All server components emit Prometheus metrics on the HTTP endpoint /metrics.

API metrics

Metric Labels Explanation
keppel_pulled_blobs
keppel_pushed_blobs
keppel_pulled_manifests
keppel_pushed_manifests
keppel_aborted_uploads
account, auth_tenant_id, method Counters for various API operations, as identified by the metric name. keppel_aborted_uploads counts blob uploads that ran into errors. Successful uploads are counted by keppel_pushed_blobs instead.

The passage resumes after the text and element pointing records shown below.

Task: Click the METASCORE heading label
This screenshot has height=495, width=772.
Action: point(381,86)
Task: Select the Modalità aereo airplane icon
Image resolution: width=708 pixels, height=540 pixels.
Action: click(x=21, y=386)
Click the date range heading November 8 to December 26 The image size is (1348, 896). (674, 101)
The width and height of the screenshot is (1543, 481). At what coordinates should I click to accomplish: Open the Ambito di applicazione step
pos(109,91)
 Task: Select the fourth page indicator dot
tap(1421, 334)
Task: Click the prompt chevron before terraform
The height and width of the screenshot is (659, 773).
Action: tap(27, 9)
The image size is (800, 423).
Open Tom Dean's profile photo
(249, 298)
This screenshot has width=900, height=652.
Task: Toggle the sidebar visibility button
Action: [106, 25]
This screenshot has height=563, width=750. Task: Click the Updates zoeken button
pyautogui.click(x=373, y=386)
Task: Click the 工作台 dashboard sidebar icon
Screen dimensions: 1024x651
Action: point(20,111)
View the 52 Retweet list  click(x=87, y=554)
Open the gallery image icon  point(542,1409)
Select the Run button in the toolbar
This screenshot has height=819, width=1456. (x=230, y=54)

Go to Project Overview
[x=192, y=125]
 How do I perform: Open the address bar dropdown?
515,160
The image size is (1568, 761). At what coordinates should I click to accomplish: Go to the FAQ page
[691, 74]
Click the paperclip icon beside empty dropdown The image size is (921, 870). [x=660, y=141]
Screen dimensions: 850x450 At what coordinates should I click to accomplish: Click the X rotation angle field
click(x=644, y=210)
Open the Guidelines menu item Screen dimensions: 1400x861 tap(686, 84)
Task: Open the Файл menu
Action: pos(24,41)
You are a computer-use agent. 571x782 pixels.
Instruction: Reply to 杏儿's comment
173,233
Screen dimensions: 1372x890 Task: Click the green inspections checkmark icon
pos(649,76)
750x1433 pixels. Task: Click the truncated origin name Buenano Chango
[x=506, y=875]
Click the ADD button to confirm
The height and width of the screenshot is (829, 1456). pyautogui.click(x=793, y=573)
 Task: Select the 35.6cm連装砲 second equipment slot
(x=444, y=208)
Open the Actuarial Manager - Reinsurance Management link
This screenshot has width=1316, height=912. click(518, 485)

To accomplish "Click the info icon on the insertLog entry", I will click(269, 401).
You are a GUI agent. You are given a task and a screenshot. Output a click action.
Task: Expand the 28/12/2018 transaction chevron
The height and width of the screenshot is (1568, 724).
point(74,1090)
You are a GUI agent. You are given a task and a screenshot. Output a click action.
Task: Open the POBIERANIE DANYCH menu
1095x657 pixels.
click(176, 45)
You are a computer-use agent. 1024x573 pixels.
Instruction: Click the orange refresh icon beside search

method is usually registry-api, but can also be replication (counting pulls on the primary account and pushes into replica accounts).
keppel_failed_auditevent_publish
keppel_successful_auditevent_publish
none Counter for failed/successful deliveries of audit events (only if audit event sending is configured).

Janitor metrics

See above for explanations of each operation.

Metric Labels Explanation
keppel_blob_sweeps
keppel_storage_sweeps
task_outcome set to either failure or success Counters for account-level operations. One increment equals one account.
keppel_blob_mount_sweeps
keppel_manifest_syncs
Counters for repository-level operations. One increment equals one repository.
keppel_blob_validations task_outcome set to either failure or success Counters for blob-level operations. One increment equals one blob.
keppel_manifest_validations task_outcome set to either failure or success Counters for manifest-level operations. One increment equals one manifest.
keppel_abandoned_upload_cleanups task_outcome set to either failure or success Counters for upload-level operations. One increment equals one upload.

Health monitor metrics

Metric Labels Explanation
keppel_healthmonitor_result none 0 if the last health check failed, 1 if it succeeded.